溝口の映画には原作の夢幻的な導入部も結末もない上に、主要人物三人の姿と関係を映像化したことによって多少の無理が生じている(原作では芦原で男が語る言葉こそが、三人の関係の支えになっているのだから)。しかし、ナレーションに類する「語り」の構成なしに、三人の関係をあえて彼らの配置と動きだけで捉える宮川一夫のカメラは素晴らしい。謡曲「芦刈」と箏曲「熊野」の挿入もわたしにはおもしろかった(それ以外の、オフに流れている音楽はない方がいいと思う)。

原作でもこれは同じであるが、お遊と慎之助、その間に入るお静の三者は、それぞれに徳を備えた人物で、けっして誓いを破らない。彼らが住む世界に、三者三様の誓いを同時に許容する解がないことは悲劇的にも見える。だが、彼らはそれぞれ最善の道を貫くのであり、妥協も敗者もなしに物語は完結する。俗流リアリズムからはほど遠い設定であり、わたしはこういう言わば「極論」を撮る溝口を興味深く見る。後年監督自身は本作について、会社の意向に妥協した面もあったと述べている(たとえば「蘆刈」でなく「お遊さま」というタイトルにしたことなど)。だが、すでに谷崎のこの作品を原作に選んだ段階で、普通の映画に終わらないことは明らかである。映像については、宮川一夫という名手を得て、原作に媚びない映画になった点を評価すべきであろう。

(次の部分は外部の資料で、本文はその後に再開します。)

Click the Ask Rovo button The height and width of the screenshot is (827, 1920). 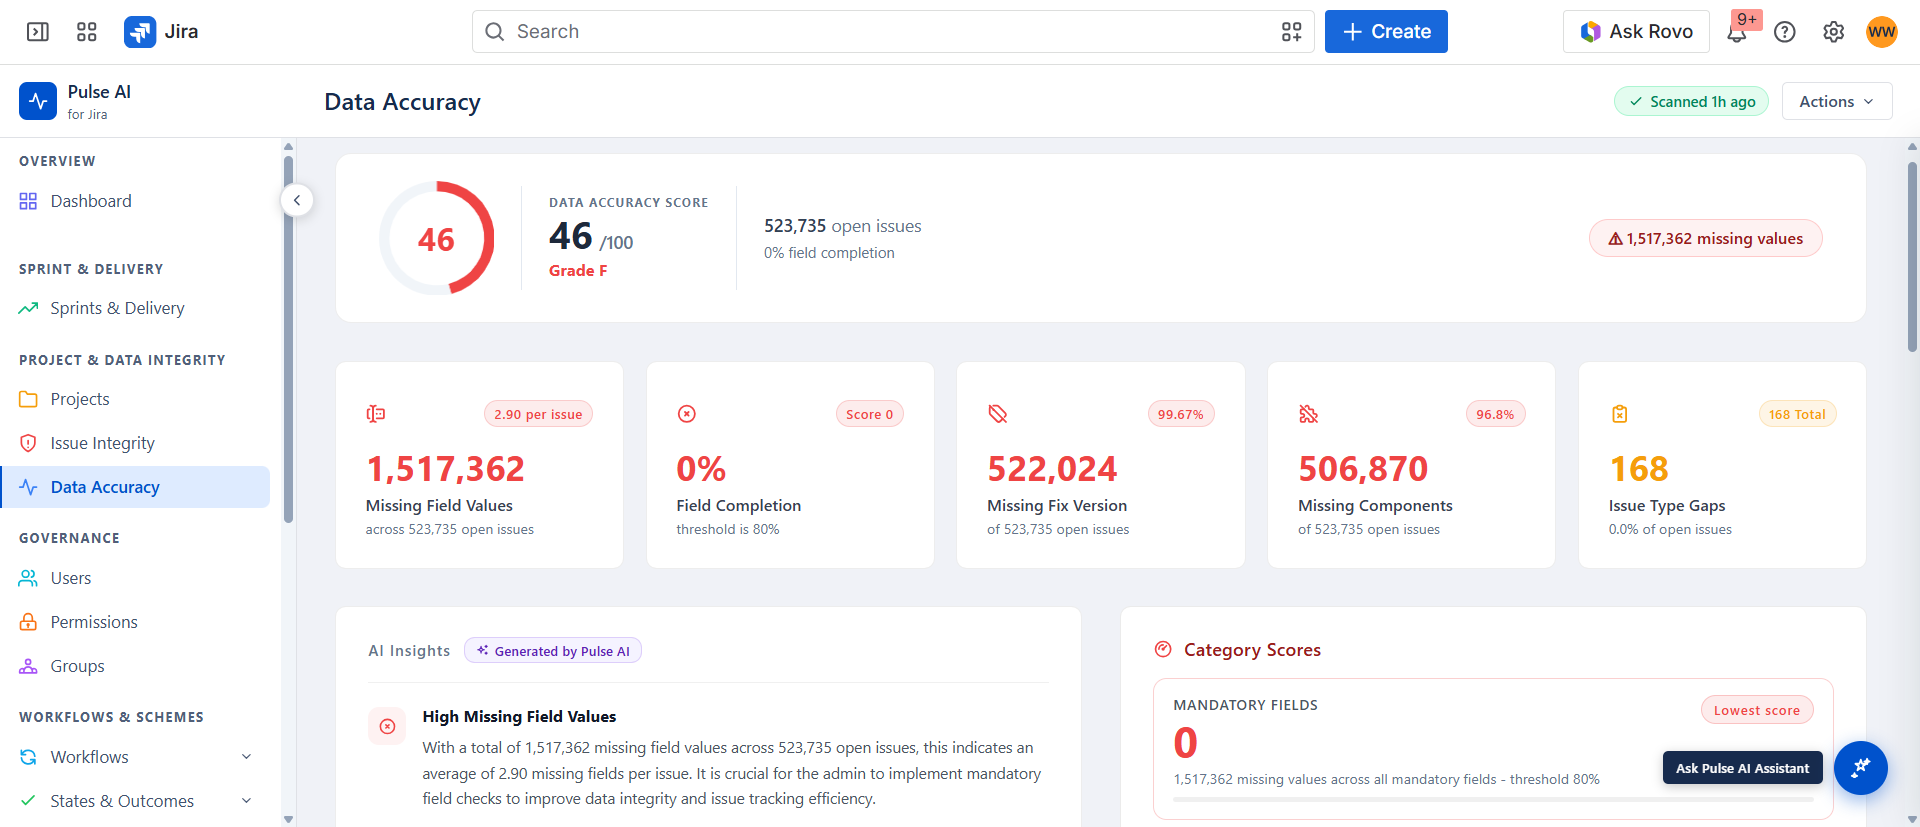1637,32
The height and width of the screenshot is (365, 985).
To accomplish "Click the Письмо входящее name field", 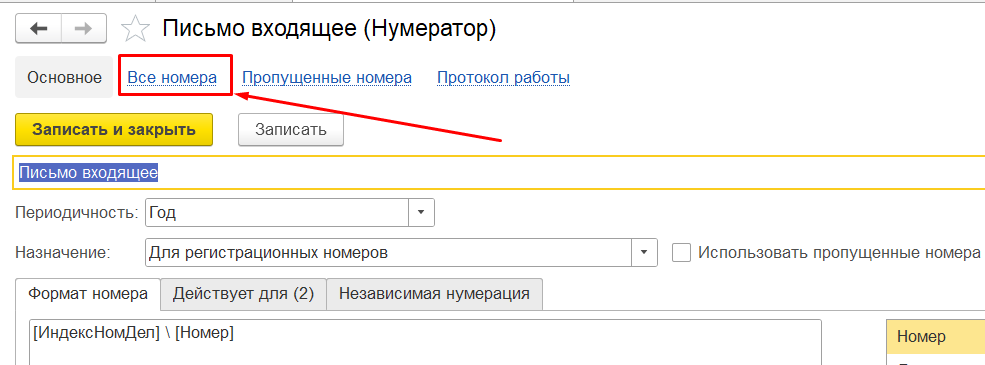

付記 WEB上のいくつかのサイトに、『お遊さま』 ラストの慎之助の謡いを「熊野(ゆや)」とする誤りがある(正しくは「芦刈」)。「溝口健二 大映作品集Vol.1」所収のDVD で謡曲と箏曲のシーンをチェックし、このエントリーの記述通りで間違いないことを確認した。本作品ラストシーンの謡曲を「熊野」とする誤りの連鎖は、作中の(原作でも)箏曲が「熊野」であることに由来する。今回わたしの記述がその周辺に集中したきらいがあるのは、この誤りを訂正しておきたかったという理由もある。